Generation owns a 50.01% interest in CENG, a joint venture with EDF. CENG is governed by a board of ten directors, five of which are appointed by Generation and five by EDF. CENG owns a total of five nuclear generating facilities on three sites, Calvert Cliffs, R.E. Ginna and Nine Mile Point. CENG’s ownership share in the total capacity of these units is 4,007 MW. See ITEM 2. PROPERTIES for additional information on these sites.

Generation and EDF also entered into a Put Option Agreement on April 1, 2014, pursuant to which EDF has the option, exercisable beginning on January 1, 2016 and thereafter until June 30, 2022, to sell its 49.99% interest in CENG to Generation for a fair market value price determined by agreement of the parties, or absent agreement, a third-party arbitration process. In addition, under limited circumstances, the period for exercise of the put option may be extended for 18 months.
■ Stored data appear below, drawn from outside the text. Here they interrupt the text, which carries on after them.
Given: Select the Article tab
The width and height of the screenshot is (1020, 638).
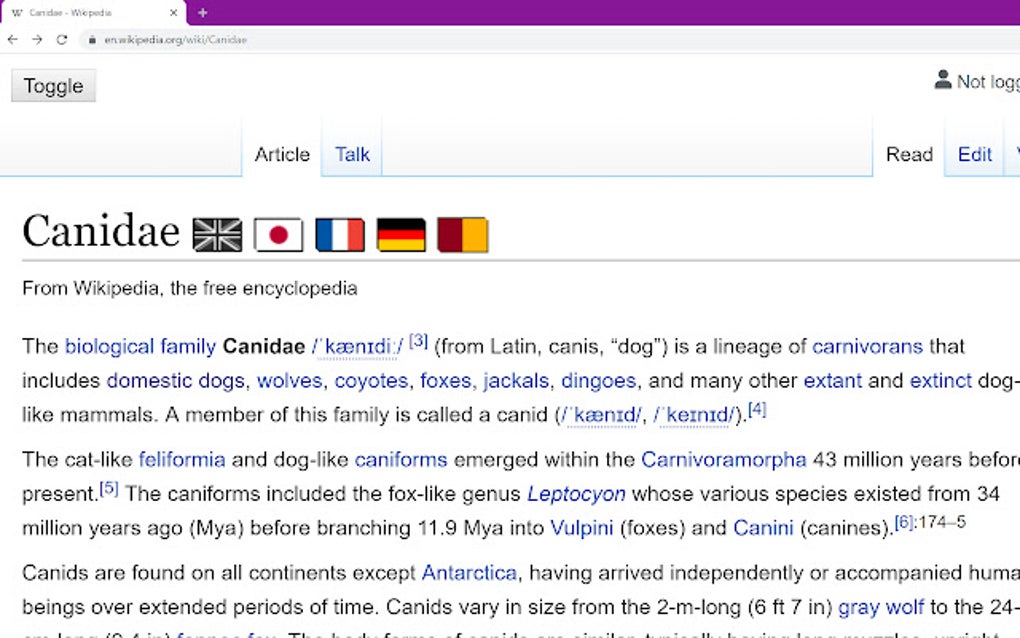Looking at the screenshot, I should pyautogui.click(x=282, y=154).
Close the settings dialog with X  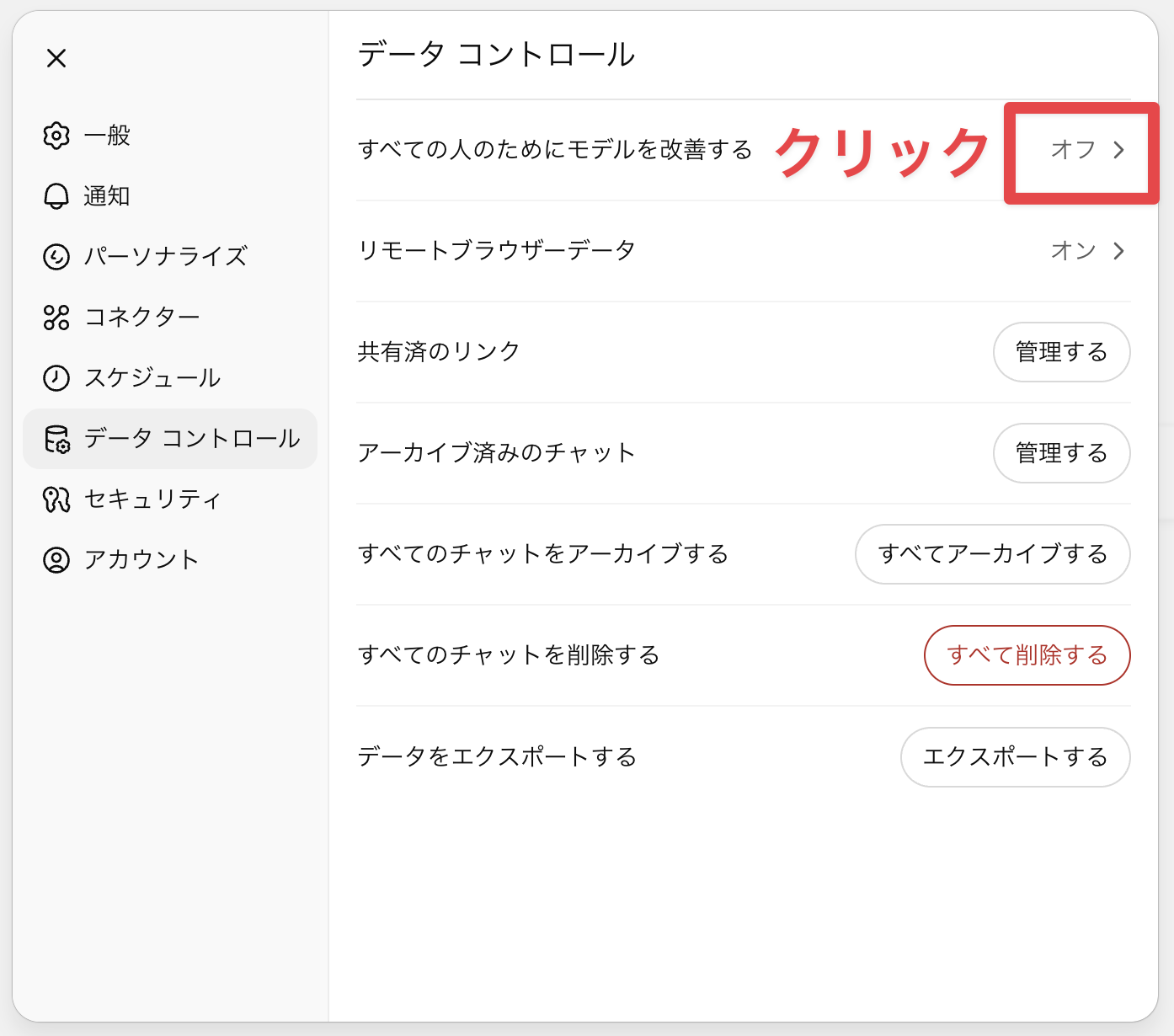pyautogui.click(x=56, y=58)
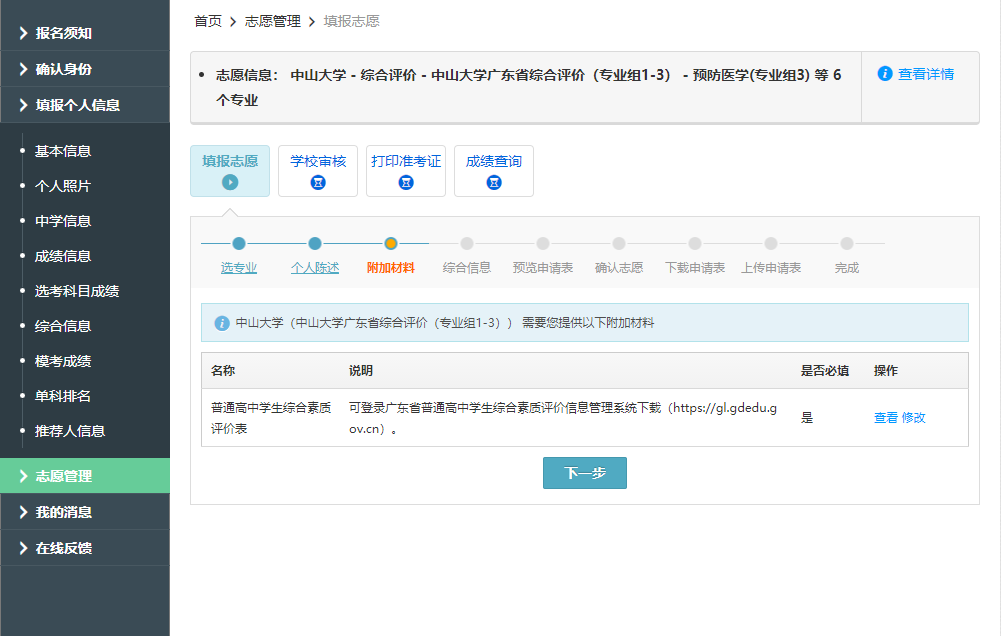The height and width of the screenshot is (636, 1001).
Task: Click the hourglass icon on 成绩查询
Action: 493,182
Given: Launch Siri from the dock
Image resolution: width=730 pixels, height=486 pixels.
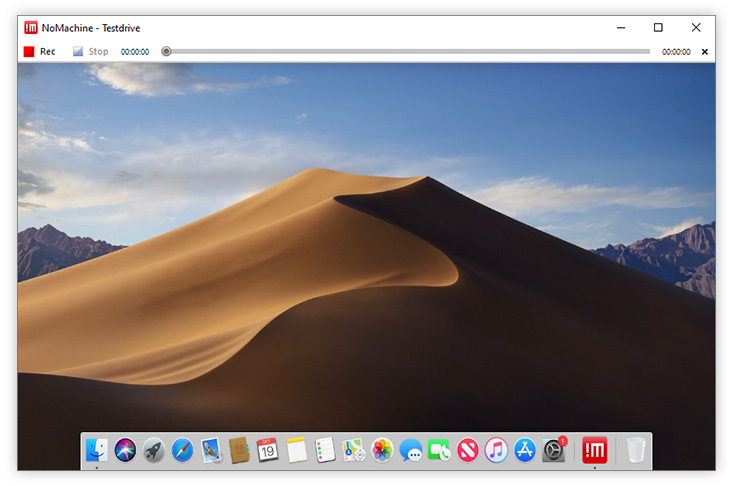Looking at the screenshot, I should 125,450.
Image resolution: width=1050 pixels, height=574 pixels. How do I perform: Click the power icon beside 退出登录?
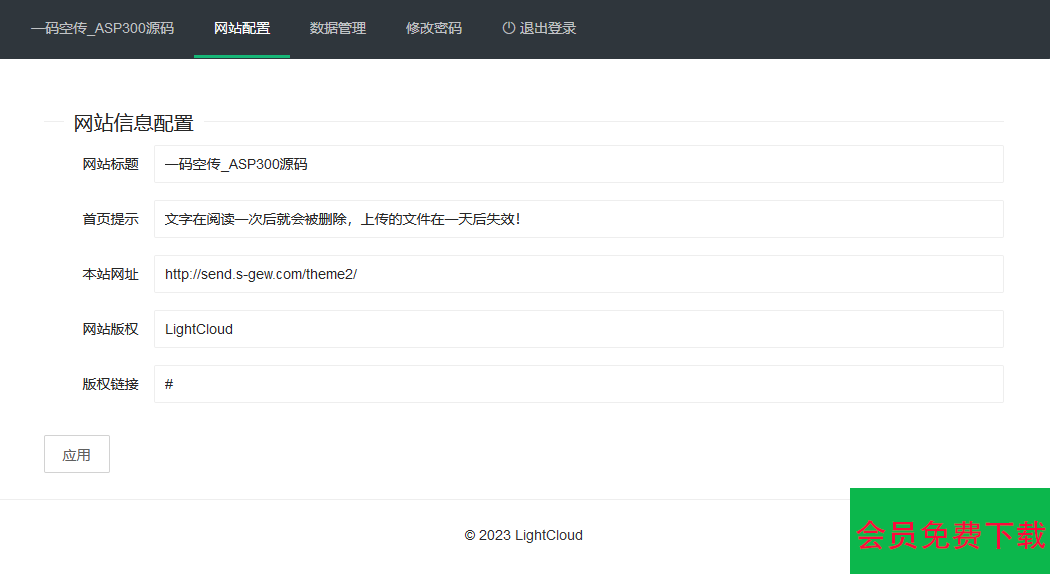pyautogui.click(x=509, y=28)
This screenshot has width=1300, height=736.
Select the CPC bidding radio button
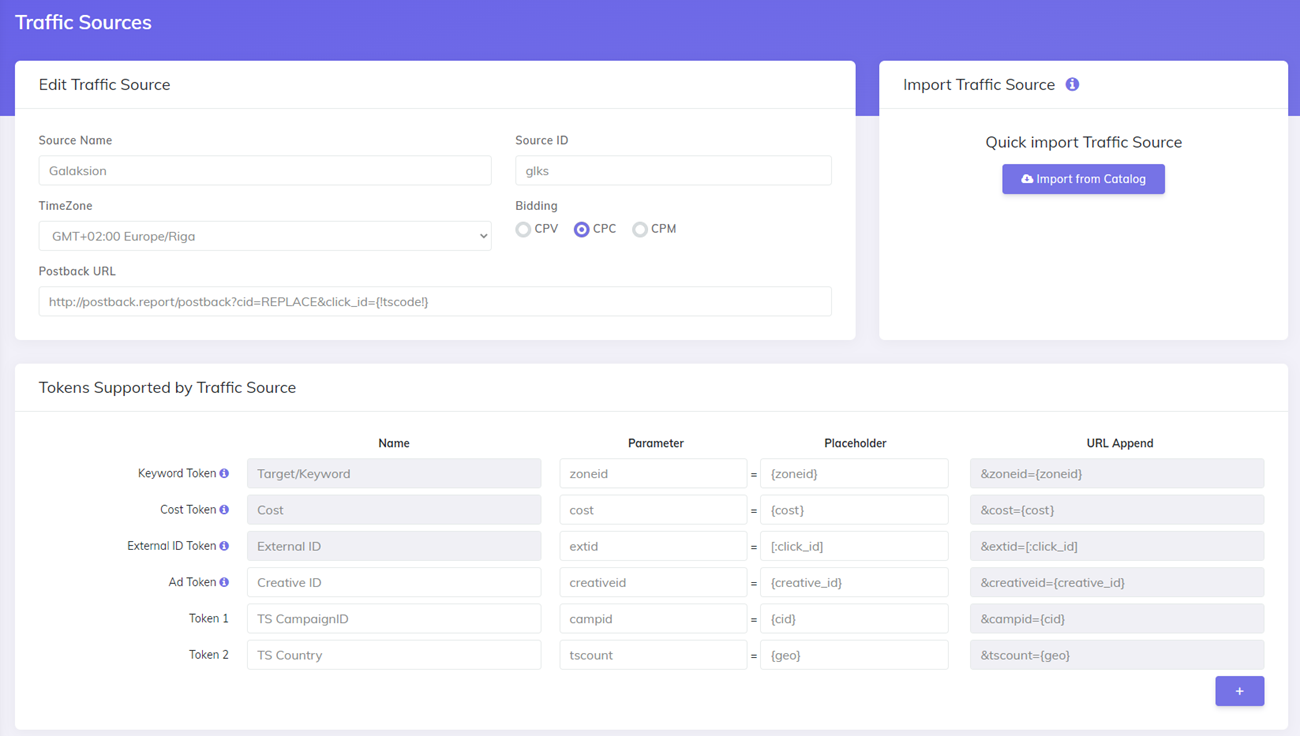[581, 230]
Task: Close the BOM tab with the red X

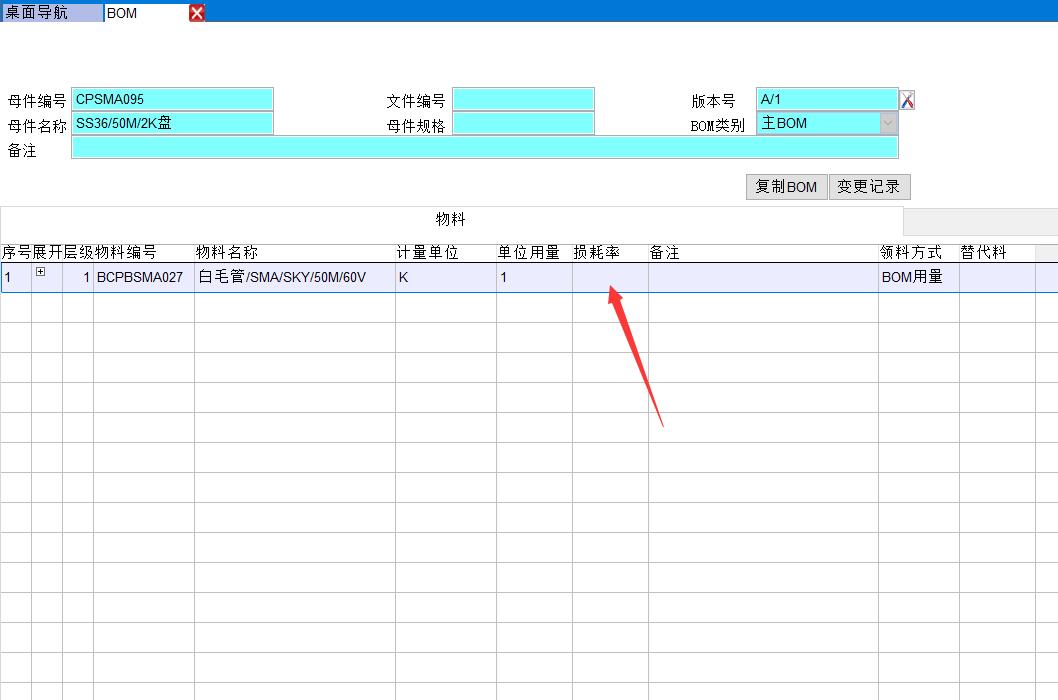Action: point(197,13)
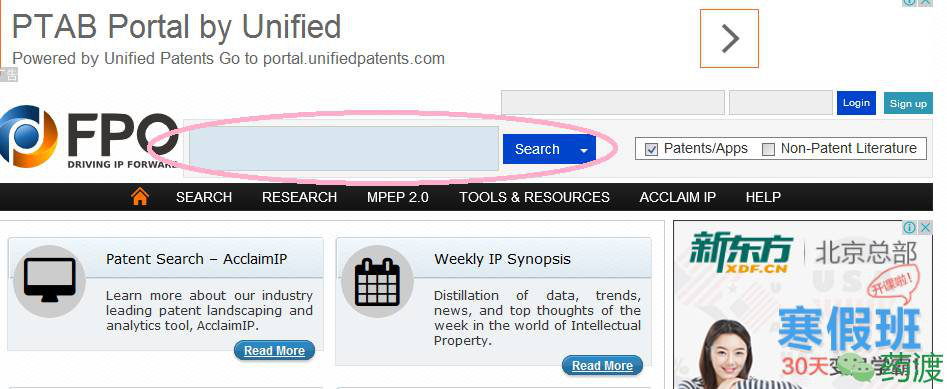Open the TOOLS & RESOURCES menu
This screenshot has height=389, width=947.
(534, 197)
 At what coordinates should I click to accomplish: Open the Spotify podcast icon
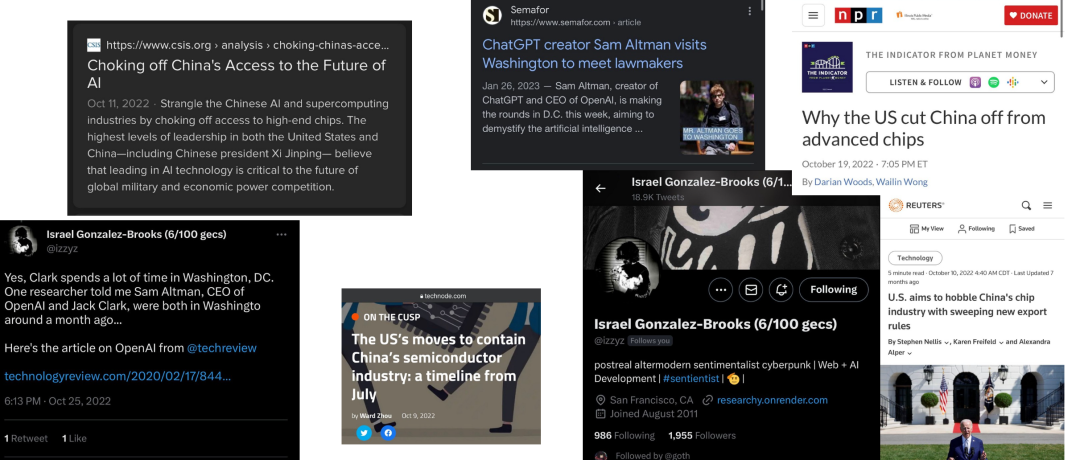[x=993, y=82]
Prior to April 1, 2014, Exelon and Generation accounted for their investment in CENG under the equity method of accounting. The transfer of the nuclear operating licenses and the execution of the NOSA on April 1, 2014, resulted in the derecognition of the equity method investment in CENG and the recording of all assets, liabilities and EDF’s noncontrolling interests in CENG at fair value on a fully consolidated basis in Exelon’s and Generation’s Consolidated Balance Sheets. Refer to Note 5—Investment in Constellation Energy Nuclear Group, LLC of the Combined Notes to Consolidated Financial Statements for further information regarding the integration transaction.

Acquisitions

ConEdison Solutions. On September 1, 2016, Generation acquired the competitive retail electric and natural gas business activities of ConEdison Solutions, a subsidiary of Consolidated Edison, Inc., for a purchase price of $257 million including net working capital of $204 million. The renewable energy, sustainable services and energy efficiency businesses of ConEdison were excluded from the transaction.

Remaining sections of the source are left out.